A very good morning everyone, and a big welcome to the Beijing Plus Five process. I recall that when women prepared for the Fourth World Conference on Women, we were not focusing so much on a world conference on women. It was really about women trying to shape their perspectives on what was happening to their lives in the context of what was is taking place in development and what was happening in the world. Five years later, where are we now? What came out of Beijing was called an agenda for women's empowerment. Empowerment has two major components. The first is an internal one, internal to the lives of women. In other words, the sense of self-worth, the kind of internal confidence to reshape your environment, and so on. But equally important is the other side of empowerment, and that is the removal of barriers in the context within which women live.

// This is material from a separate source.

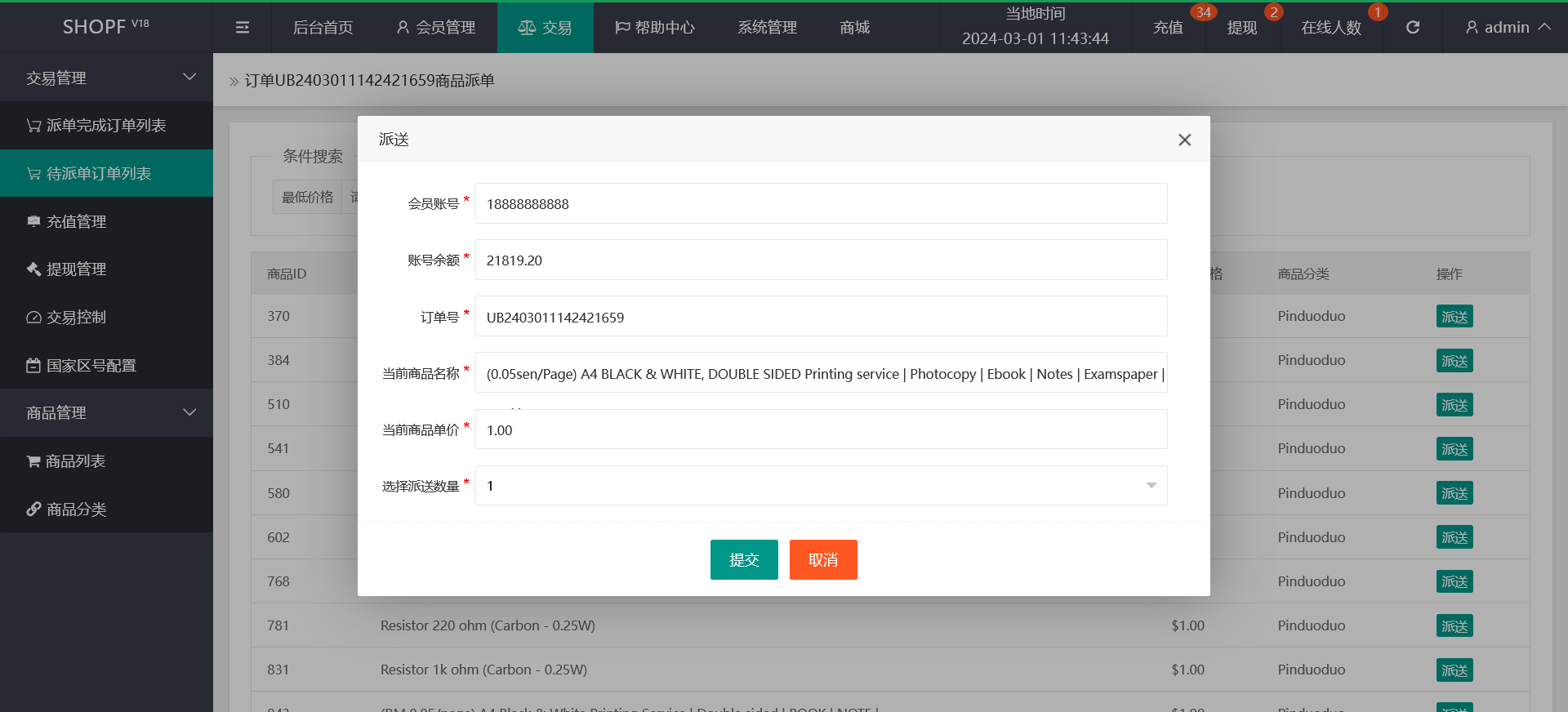
Task: Click the hamburger menu collapse icon
Action: click(x=242, y=28)
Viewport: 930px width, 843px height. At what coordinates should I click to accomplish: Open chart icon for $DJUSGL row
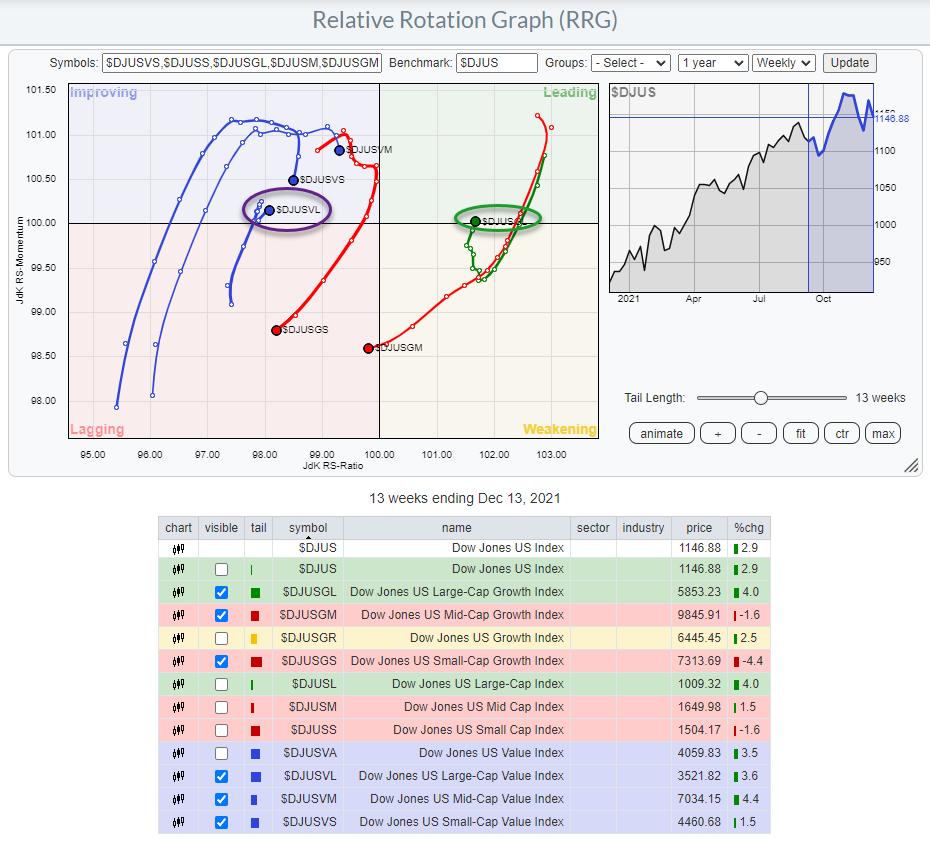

In other words, this is to really locate the lives of women in grounded realities, and to remove the barriers that allow women to use the agency of empowerment.

Now what is just as important when we talk of leadership and empowerment, is the word power. What women have tried very hard to do, from the time of Beijing until now, is to understand what power is all about. We have suffered as women from the patriarchal use of power, the kind of hierarchies that we have seen. Women have tried to transform that notion of power, so that it is power to be with, to learn with, to create and to facilitate. If you use power to create, that kind of power has no barriers, it has no boundaries. In fact, it creates what we call the synergies of relationships. In other words, the whole and the outcome of that whole become much larger than the sum of all its components.

As we review these two concepts today, where are we in terms of the Beijing Plus Five process? On the eve of the opening of the Beijing Plus Five meeting on Monday we know that over one hundred and twenty countries have in fact come up with gender-action plans and commitments by governments on the whole area of bringing about gender equality. But, in terms of implementation, and in terms of the kind of transformation that has actually occurred, there is much to be desired. Why is that so? Well, there are many reasons. People say it is due to a lack of technical know-how and a lack of resources. There is also a lack of political will as expressed or indicated by these policies that are not implemented into action.

So what has happened? First, it is easier to come up with words and much harder to translate them into action, because action shows us where the real commitment is. That is why Beijing Plus Five has to ask for real commitments. We need to insist on the allocation of resources for women's priorities. Much of what we at UNIFEM (United Nations Development Fund for Women) have been trying to do is to ask governments to re-look at not only women's programs or the women's budget as such, but the engendering of the whole national budget. Where are your priorities? Where have you spent your money? But at the same time, we need a strong constituency that can support our goals from the inside as well as the outside. We need civil society to put pressure on governments and we need partnerships to guide us.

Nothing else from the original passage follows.